Linda: I like this work a lot. It is a time-marker. I also like the basic repetition-variation narrative grammar, which gives a fresh feel to the familiar cinematic convention of suspense and audience expectation. A competent performance -- her body language has its own rise and fall and climatic moments. With not a lot of resources and a simple set-up, she has achieved a lot.
15‘ 45” | 16:9 | 2020 | HD digital Location : Hong Kong, Taiwan 香港、臺灣 Selected category:  ON-SITE DOCUMENTATION 「留住一瞬即逝的」
Eternal, Reverse process
Can we have the illustrations for the lyrics book before we do the music?
a camera is being replaced by a projector
the most concealed, the most disclosed in the open
you can find a voice coil in both microphones and speaker cones
words repeat themselves until they make no sense
oh sing “wine is our road”
Guanyin in full fluidity knows all sounds.
The ritual of the Exquisite Corpse: we squeezed and stretched our thoughts every other week until they filled up the 15 minutes. None of the above happened.
YUNG Tsz-hong graduated from the School of Creative Media, the City University of Hong Kong, likes bizarre creative methods and ideas. Short film works include Nooning, Victoria and Wilhelm and Phantom Muyu.
Peace Wong creates and performs with her voice, breathing, words, toys, guitar, sampling and sound looper. A current MFA student in Creative Writing at National Dong Hwa University in Hualien, Taiwan, she released her debut concept album, About a Stalker, in late 2018. A collection of intimate bedroom monologues, murmurs and whispers from an avid onlooker humming to her microphone as a tribute to her online crushes. She also doodles sometimes under a pseudonym, 17ping.
WONG Chun-hoi’s works mainly involve sound and electronics. His sound performance and temporary broadcast station work has been exhibited in various places in Asia. He was also the co-curator of “Around Sound Art Festival (2013/2014)” (organized by soundpocket). Hoi’s sideline as a sound designer and engineer allows him to work with independent filmmakers and animators. Floating Projects, which he manages, also strives to provide discussion and display space for different types of sound creation locally.
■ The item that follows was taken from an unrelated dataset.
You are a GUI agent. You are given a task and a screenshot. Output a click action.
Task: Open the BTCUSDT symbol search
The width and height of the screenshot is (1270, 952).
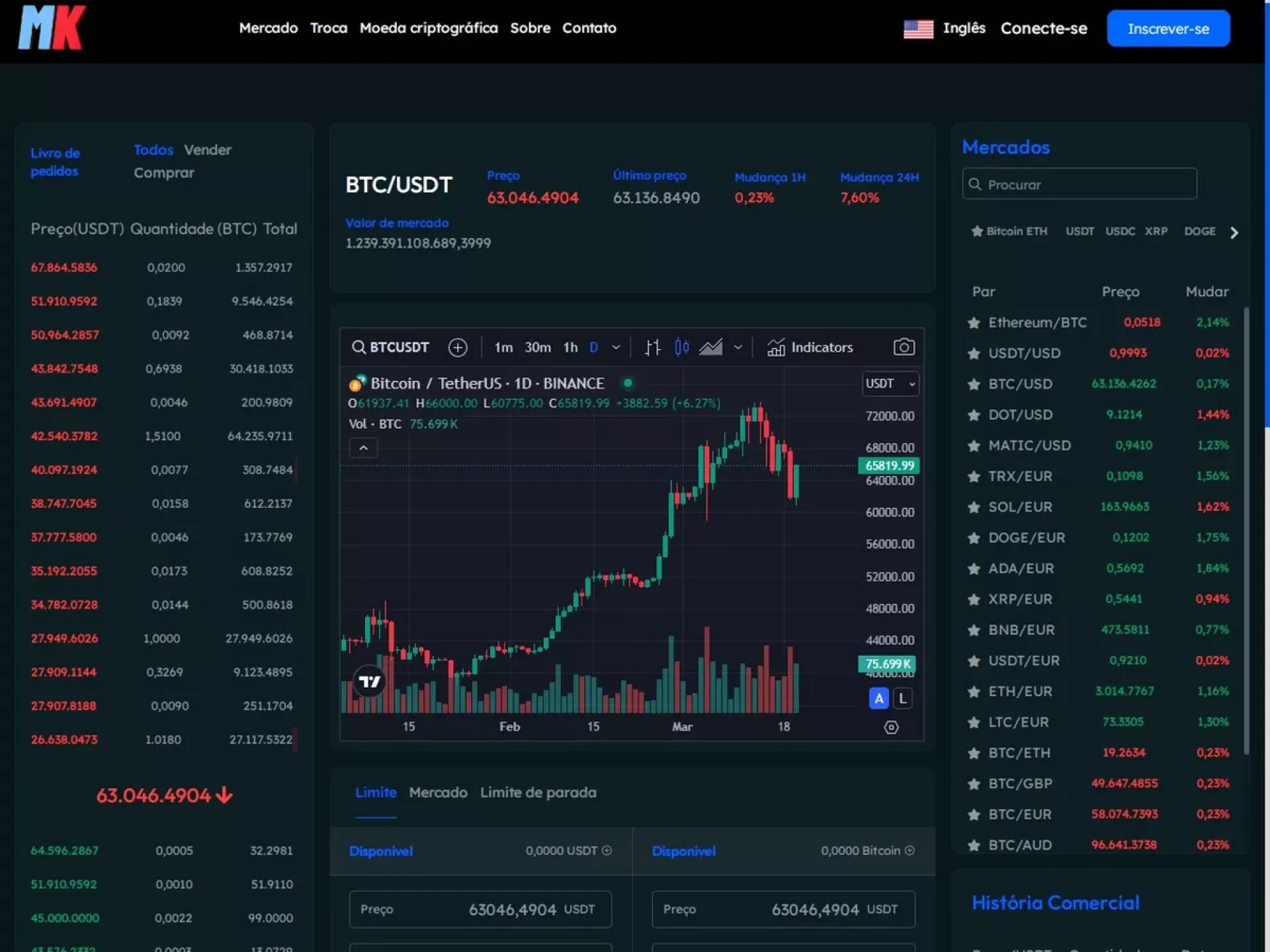(x=391, y=347)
***Juror’s Special Mention: I give this work my “Special Mention” because it is the only one from this round that could be considered an account of virtual-romance: it is funky, rebellious, repressed and repetitive, very intimate but yet distant. Like how the artists describe it, the work is a ”virtual exile.”...... Sound is carefully crafted against equally crafted spatial design, which gives the visuals their character. All this calls for slow and thoughtful viewing, which fits the piece’s playful poetry, also suggested in the title. Viewers are given lots of room to actively inspect the lyrics book with hidden layers slowly revealing. All three elements -- the poem, the sound and the visuals are all individually expressive but nothing excessive. I celebrate this work as the co-creation by the three artists, highly elaborate, It is amazing how casual sketches by each of them could gradually blend into a work that reveals the process of collaboration to us. (John Chow)
Tamas: Strange, long, slow, touching, clever, provocative. I didn’t think the two parts were connected. * *Editor’s note. The artists submitted both part 1 and 2 of this title as two separate works. Only part 1 is included in this edition.
Winnie: Much of the work’s tension is built up by sound. I enjoy the process of being transported between video segments whereby I seem to have become a persona in the work myself, as a spectator or reader. But I do not see how this aspect is linking up the monologues or dialogues, which is the main component...
Linda: I think this work is more perceptual than conceptual. I enjoy the process of watching it, and watching and waiting for the layers constantly performing their changing internal relations. The answer to the question “what is it (I’m looking at)?” keeps changing from moment to moment. It is a “seeing” game, challenging and invoking our attentiveness whereas the multi-layered soundscape, which we don’t see, sustains the work’s integrity and holds everything together. Really love the visceral experience of moving between aural and visual layers.